#### TASK INSTRUCTIONS
The answer must consist solely of the lines from the one containing "Viewport: 1000px width, 516px" through the last line of the records, set down exactly and without any pictures.

Records from a collection:
--- START ---

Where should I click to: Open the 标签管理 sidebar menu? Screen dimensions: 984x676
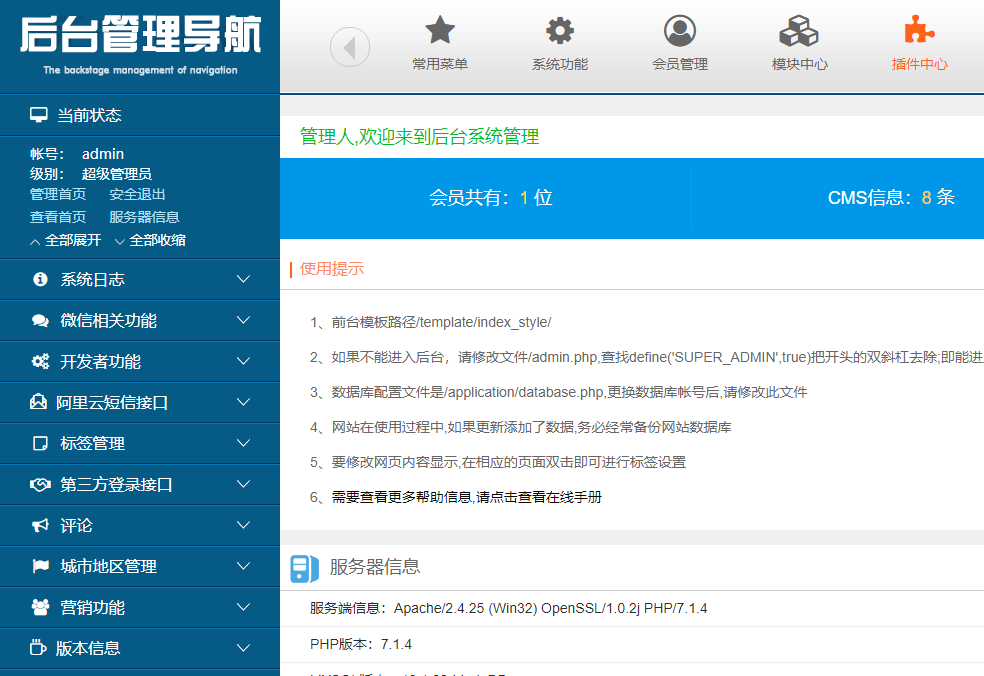click(x=92, y=444)
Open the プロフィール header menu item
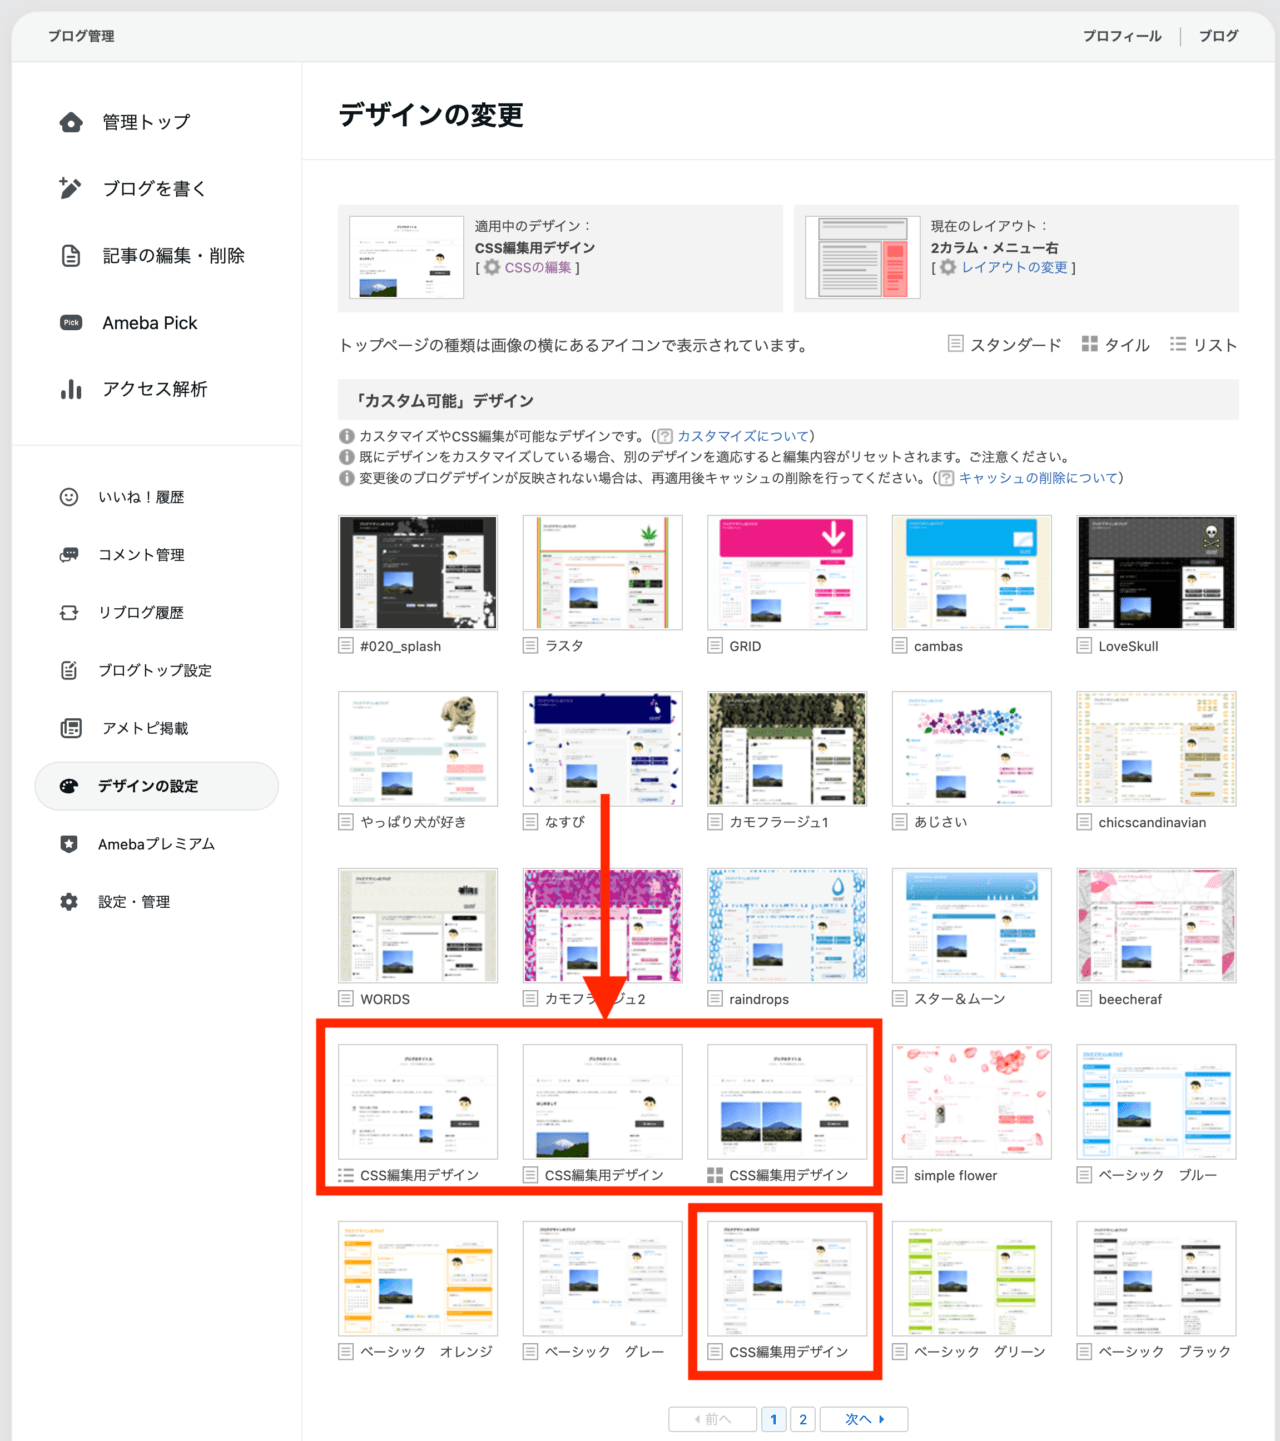The image size is (1280, 1441). click(1122, 36)
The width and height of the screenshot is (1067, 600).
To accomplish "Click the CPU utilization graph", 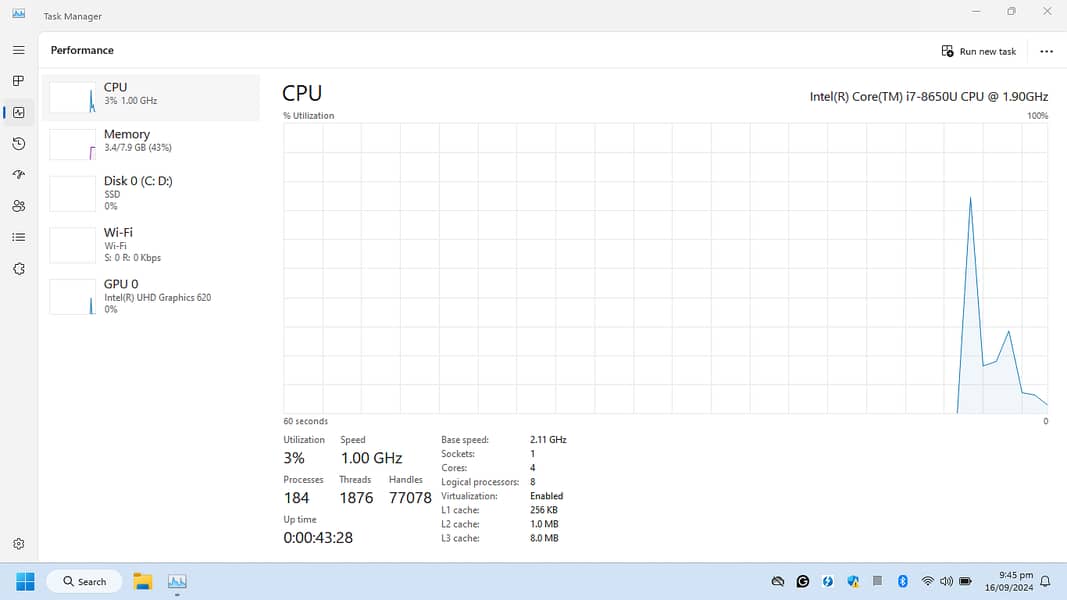I will 665,268.
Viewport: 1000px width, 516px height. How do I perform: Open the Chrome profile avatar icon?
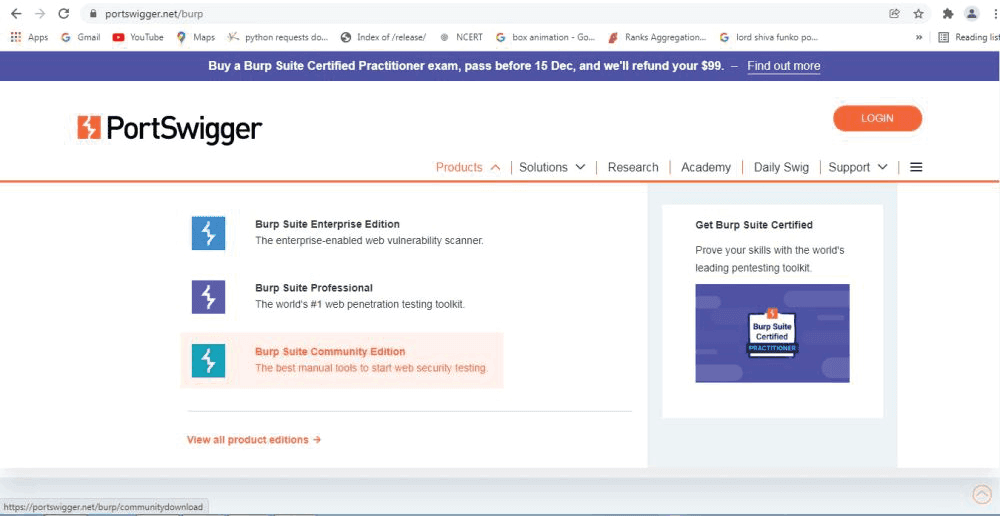971,14
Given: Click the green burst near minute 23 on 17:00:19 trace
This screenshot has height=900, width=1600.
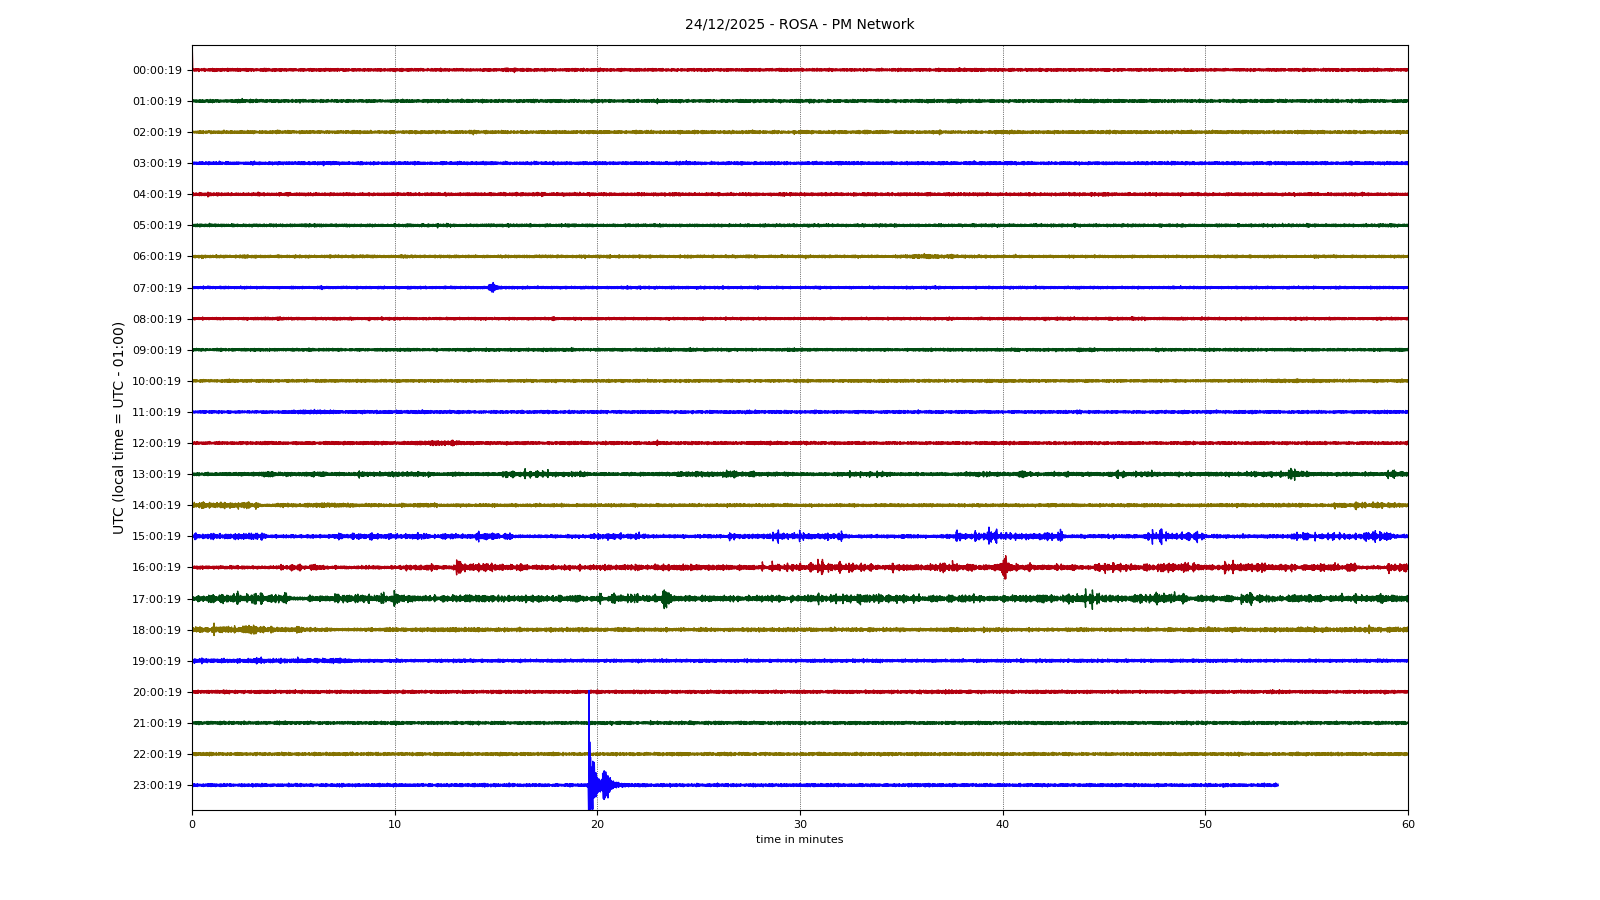Looking at the screenshot, I should tap(665, 599).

--- END ---

#### TASK ANSWER
Viewport: 1000px width, 516px height. How do I perform: Open the Chrome profile avatar icon?
971,14
Given: Click the green burst near minute 23 on 17:00:19 trace
This screenshot has height=900, width=1600.
Looking at the screenshot, I should tap(665, 599).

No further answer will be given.